**Problem to work on**
Using the letter on rebel bishops below, explain why the writer says Pat Buckley has no authority to teach or to act as a Catholic bishop.

**Passage shown**
==========

Letter: Rebel bishops
Rebel bishops
Sir: The first of your reports (14, 15 September) on Pat Buckley's ordination ceremony for Frances Meigh states as a fact the discredited fable that "there was a 9th-century pope, the English-born Joan, who had been a female priest". The Pope Joan tale has often been refuted, for example by a French Protestant, David Blondel, in 1657. Our modern Anglican expert on the popes says there is no contemporary evidence of a female pope at any of the suggested times, and that the known facts would make it impossible to fit one in.
Buckley's situation has never been "given part-recognition by the Church". The facts are that Michael Cox, himself irregularly ordained bishop, ordained Pat Buckley bishop at a clandestine ceremony in May. Each was automatically excommunicated and has no authority to teach or to act as a Catholic bishop.

==========

**Listed entries**
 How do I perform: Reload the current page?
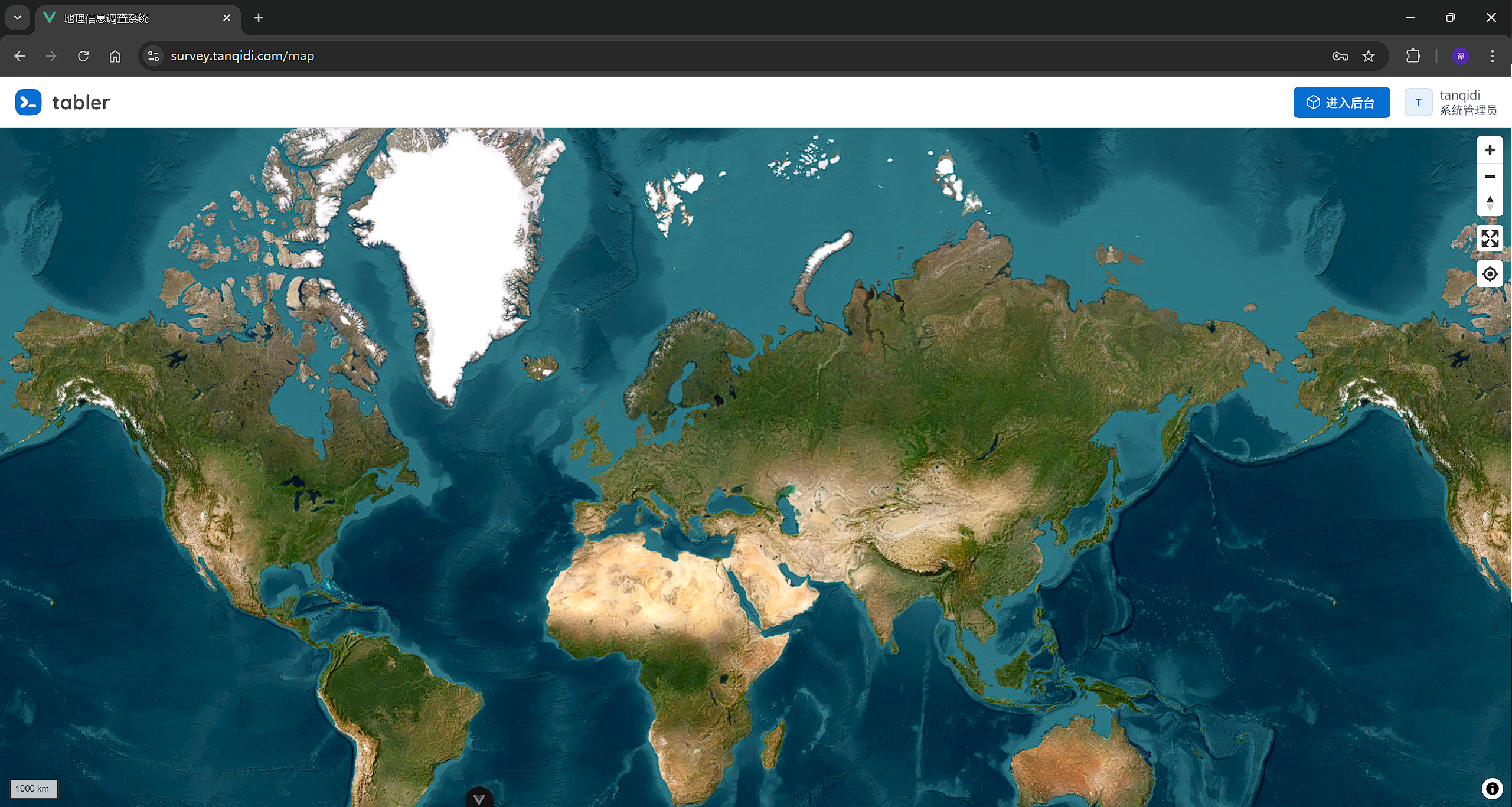[x=83, y=56]
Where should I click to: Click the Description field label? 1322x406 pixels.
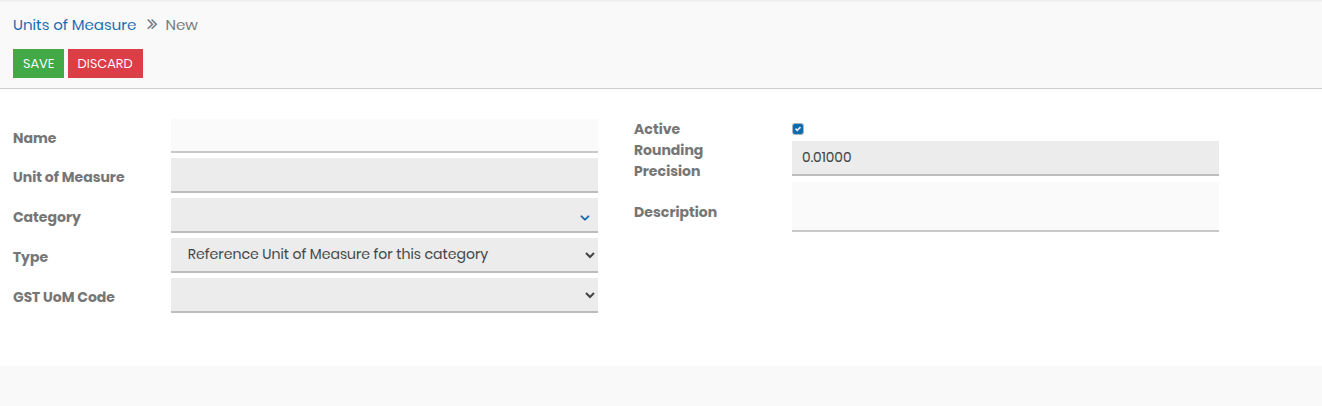click(x=675, y=212)
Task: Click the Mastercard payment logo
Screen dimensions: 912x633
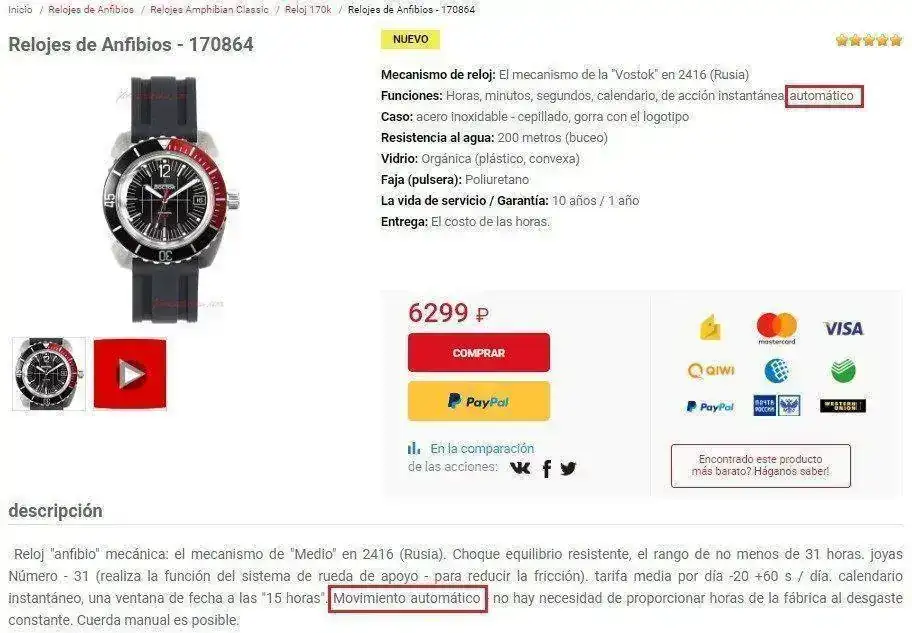Action: click(776, 328)
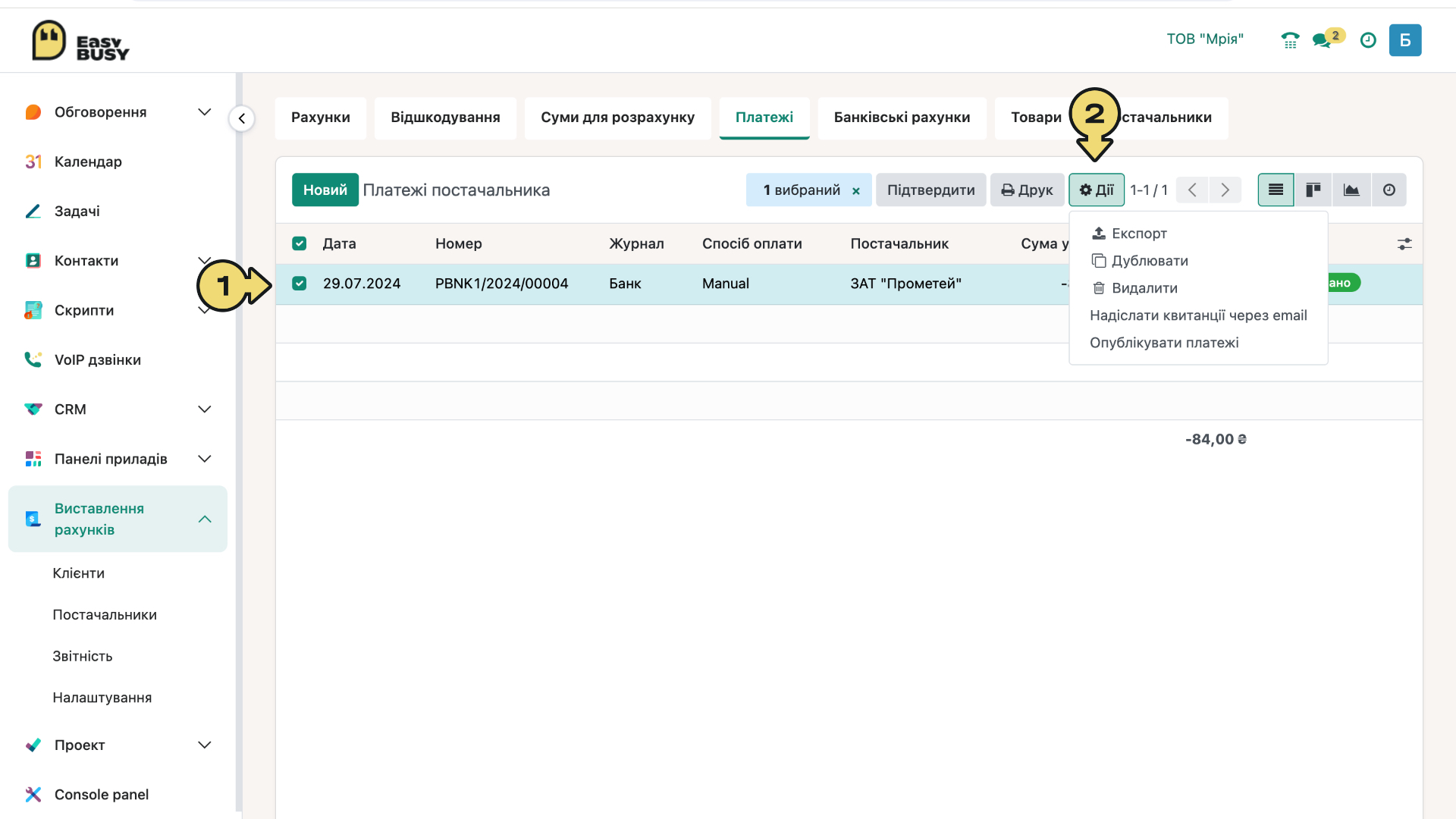Collapse sidebar with arrow button

pyautogui.click(x=242, y=118)
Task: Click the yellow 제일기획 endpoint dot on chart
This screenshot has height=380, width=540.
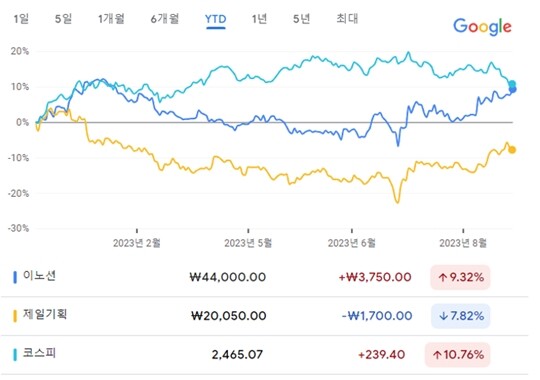Action: pos(512,150)
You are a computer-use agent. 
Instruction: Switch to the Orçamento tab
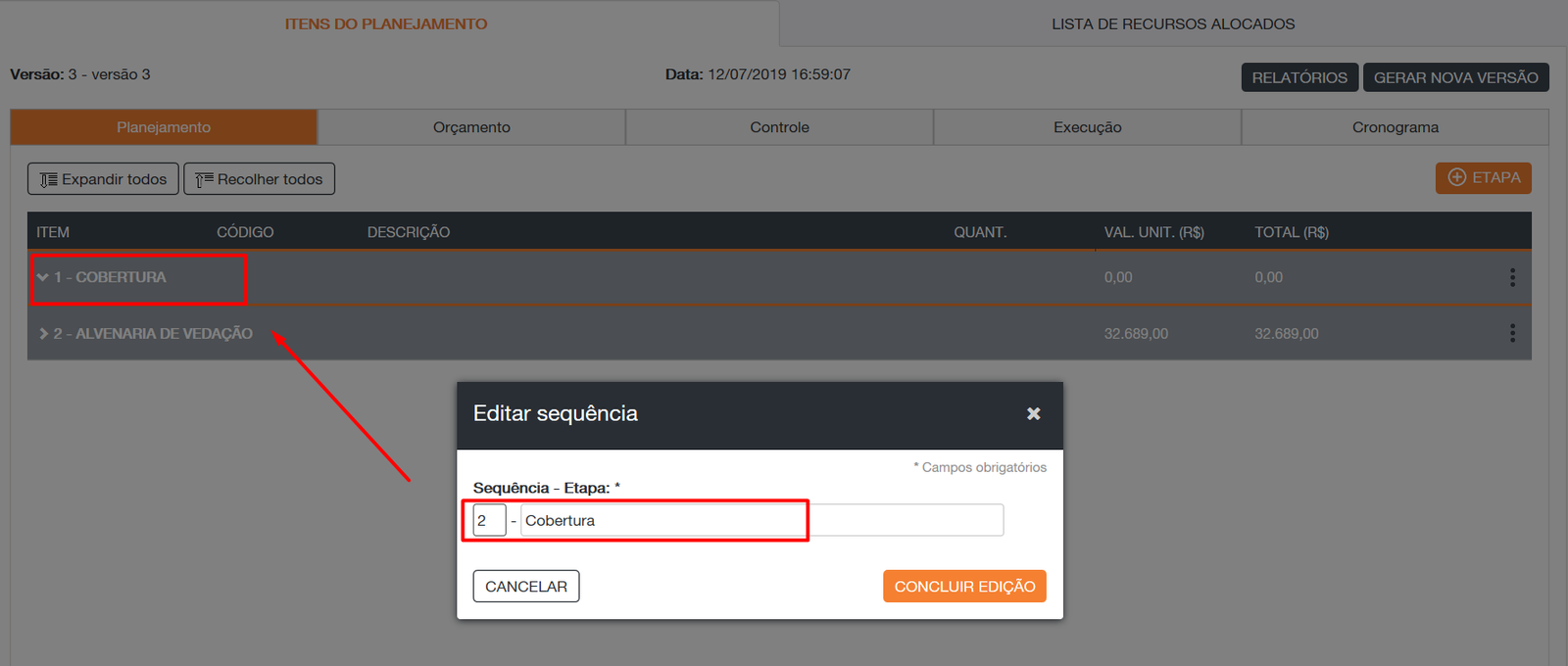[x=471, y=127]
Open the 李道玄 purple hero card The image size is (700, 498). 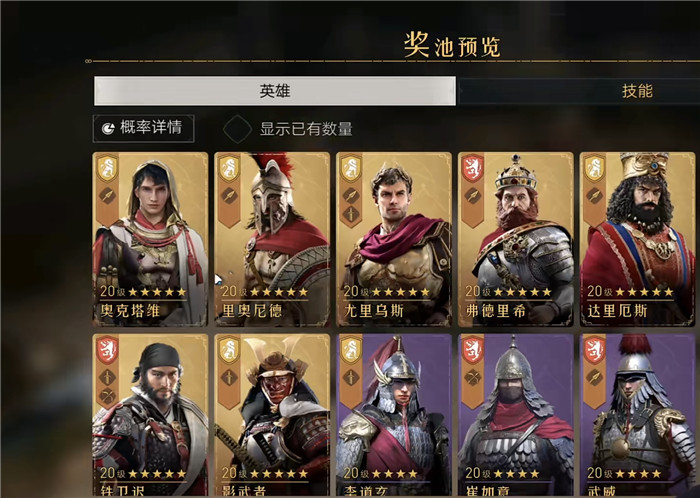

==========

**Response to the task**
Michael Cox, himself irregularly ordained bishop, ordained Pat Buckley bishop at a clandestine ceremony in May. As a result, each of them was automatically excommunicated, so Buckley has no authority to teach or to act as a Catholic bishop.